Ни один мужчина не пожелает, чтобы женское кокетство вертело его чувства на своей карусели.



– Что ж, хорошо, – ответил Оук твердым тоном человека, решившего отныне проводить дни и ночи в умудряющем чтении Екклесиаста. – Впредь я вас не потревожу.

Глава V

Разлука с Батшебою. Пастушья трагедия

Известие о том, что Батшеба Эвердин покинула их края, произвело на мистера Оука такое действие, которое многим показалось бы странным, однако не удивило бы того, кто знает: чем громче и решительней отказ, тем он менее действенен. Пути, ведущие к любви, ведомы людям, но пути, из нее выводящие, неисповедимы. Порою лучшим лекарством от нежной страсти находят женитьбу, хотя не всем это средство помогает. Габриэлю Оуку судьба дала иное снадобье – разлуку. Излечивая одних, оно побуждает других возводить предмет на трон идеала. Сие побочное действие проявляет себя в особенности у тех, чья любовь, спокойная и постоянная, подобна долгой глубокой реке. Фермер Оук принадлежал к тихой половине человечества, и та часть его души, что тайно приросла к Батшебе, теперь горела еще более жарким пламенем, чем до отъезда девицы.

Неудачное сватовство положило конец начавшейся дружбе Габриэля с тетею мисс Эвердин, и теперь он вынужден был расспрашивать о ней посторонних лиц. Соседи говорили, будто Батшеба отправилась в деревню Уэзербери, что в двадцати милях от их прихода, однако поехала ли она туда погостить или вознамерилась поселиться там надолго, Оук узнать не смог.

На его ферме было две собаки. Старший пес, Джордж, имел черный, как смоль, нос, окруженный узким розовым ободком, и шерсть в хаотически расположенных пятнах от белого до голубовато-серого цвета. Правда, многолетнее воздействие солнца и дождя выжгло и вымыло голубизну, заместив ее рыжевато-коричневым оттенком, отчего шуба Джорджа стала немного напоминать полотна Тернера, на которых выцвел индиго. От долгого пребывания среди овец растительность на песьем теле сделалась похожей на овечье руно низкого сорта. В юности Джордж служил пастуху, известному своей низкою моралью и крутым нравом, а потому не хуже самого злоязычного деревенского старика знал все до единой степени угрозы, выражаемые разнообразнейшими бранными словами. Опыт научил его столь четко различать «Ко мне!» и «Ко мне, черт тебя дери!» – что пес с точностью до овечьего волоска определял, как быстро следует бежать на тот и на другой зов, дабы избегнуть удара посохом. Теперь Джордж был уже немолод, но по-прежнему остр умом и надежен.
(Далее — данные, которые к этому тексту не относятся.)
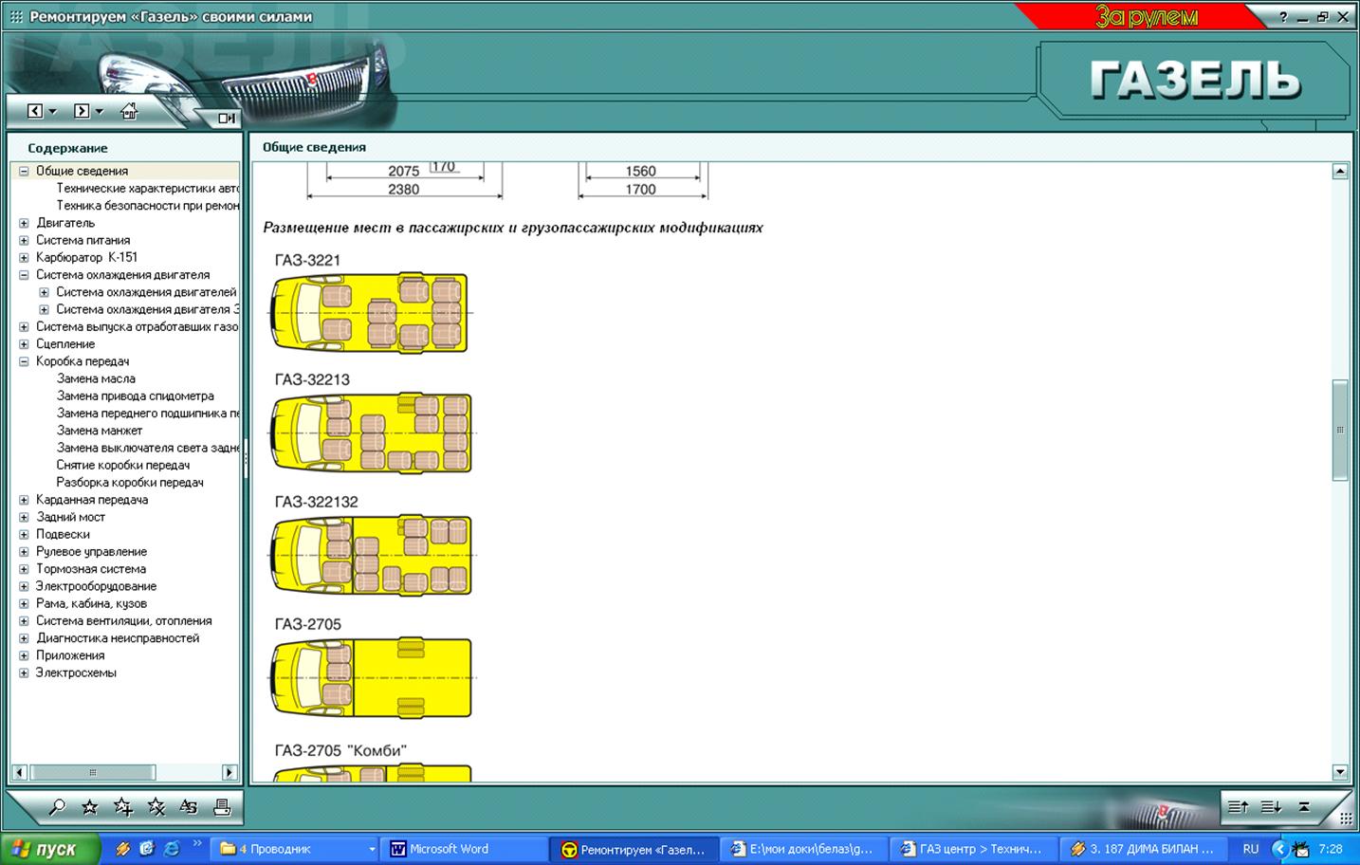
Task: Open the Forward button history dropdown arrow
Action: tap(100, 112)
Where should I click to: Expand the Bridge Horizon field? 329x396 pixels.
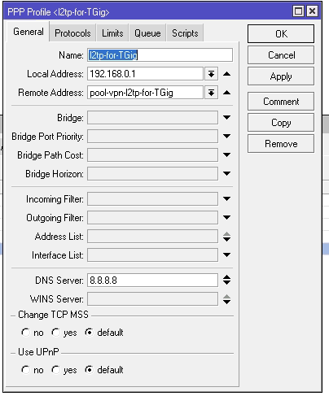point(226,173)
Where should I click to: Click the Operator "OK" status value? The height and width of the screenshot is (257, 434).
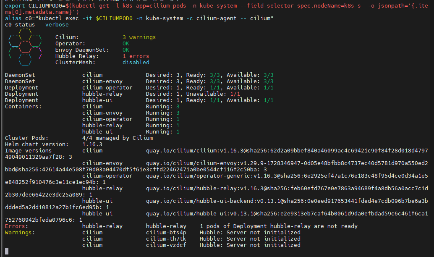pos(125,44)
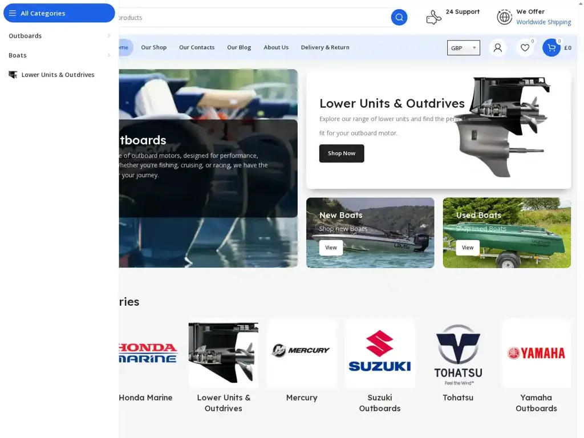The height and width of the screenshot is (438, 584).
Task: Select the Yamaha Outboards brand thumbnail
Action: click(536, 353)
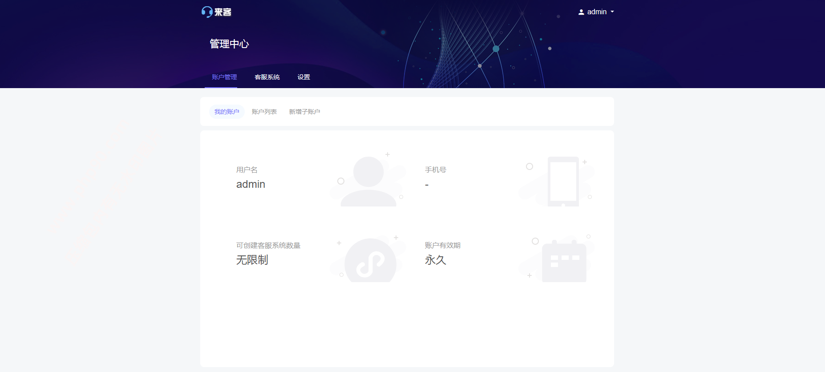Click the user avatar illustration icon
Viewport: 825px width, 372px height.
(368, 181)
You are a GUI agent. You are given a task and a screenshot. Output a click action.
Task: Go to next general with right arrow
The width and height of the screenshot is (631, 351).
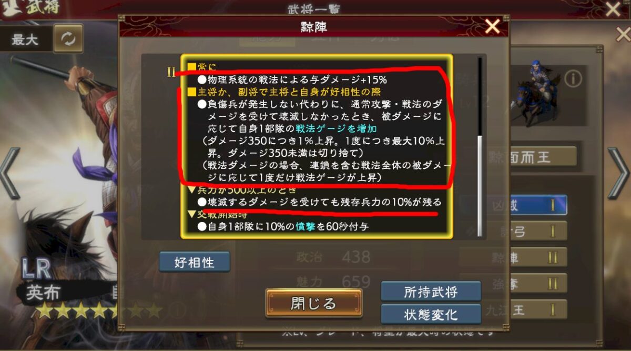(618, 174)
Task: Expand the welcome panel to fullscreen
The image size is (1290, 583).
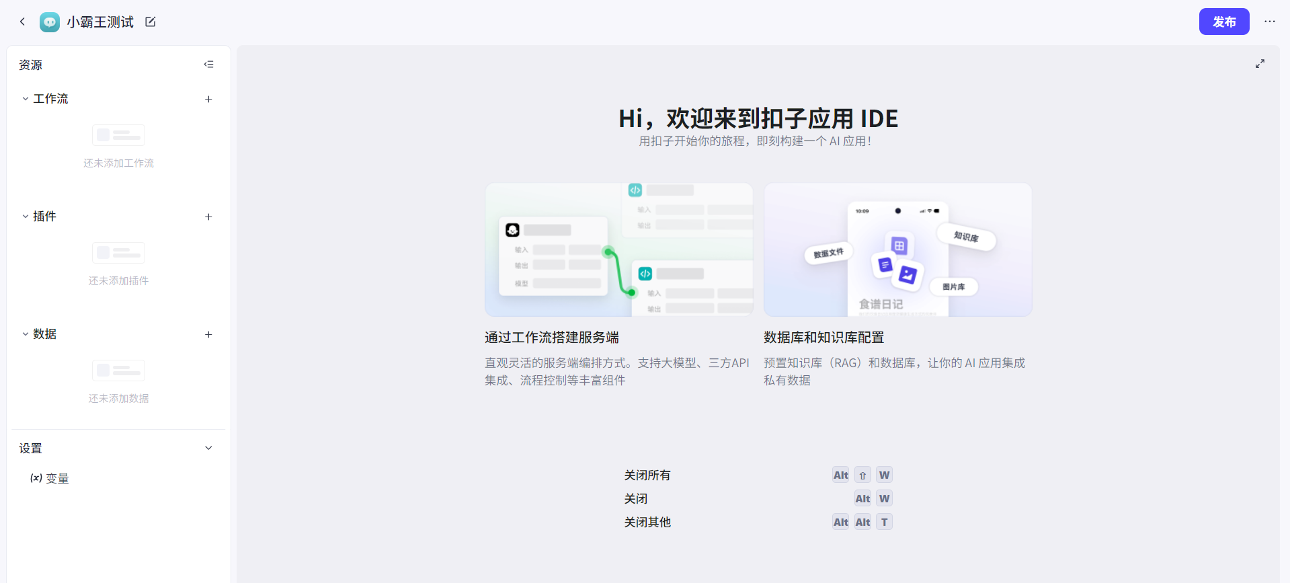Action: [x=1260, y=64]
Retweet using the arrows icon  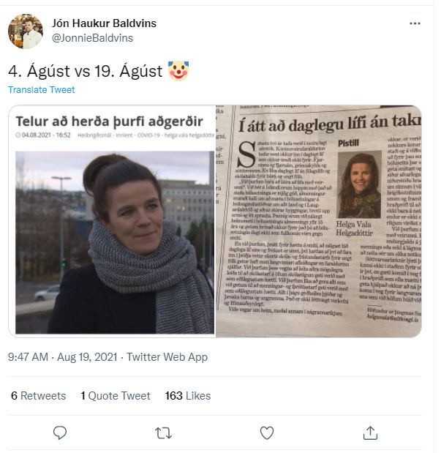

Другой пес, его сын, уродился, по всей вероятности, в мать, ибо на отца не походил нисколько. Юнца обучали пастушескому ремеслу, чтобы заменить им родителя, когда тот умрет, однако пока он постиг лишь самые азы и находил непреодолимую трудность в определении той меры усердия, которая удовлетворит хозяина как достаточная, но не излишняя. Этот молодой пес, не имевший имени и охотно откликавшийся на любое приветливое восклицанье, служил ревностно, хотя умом не блистал. Если его отправляли слегка подбодрить овец, он гнал их с превеликим наслаждением едва ли не в другой конец графства, пока не заслышит хозяйский зов или не будет остановлен старым Джорджем.

Но довольно пока о собаках. На другой стороне Норкомбского холма была меловая яма, из которой черпало известь не одно поколение окрестных фермеров. С двух сторон от нее стояла изгородь в виде буквы «V», слегка разомкнутой. Нижние концы, нависавшие над самым краем ямы, соединяла кое-как сработанная перекладина.

Однажды вечером Оук вернулся в свой дом, решив, что ночное бдение на холме более не нужно. Он окликнул собак, чтоб запереть их в сарае до утра. На зов явился только Джордж. Второго пса нигде не было: ни в доме, ни на улице, ни в саду. Оук припомнил, что, уходя с пастбища, оставил собак за поглощением мяса мертвого ягненка (такую пищу он давал им, лишь если другая кончалась). Решив, что молодой пес еще ест, Габриэль лег в постель – роскошь, какую он в последние месяцы позволял себе только по воскресеньям.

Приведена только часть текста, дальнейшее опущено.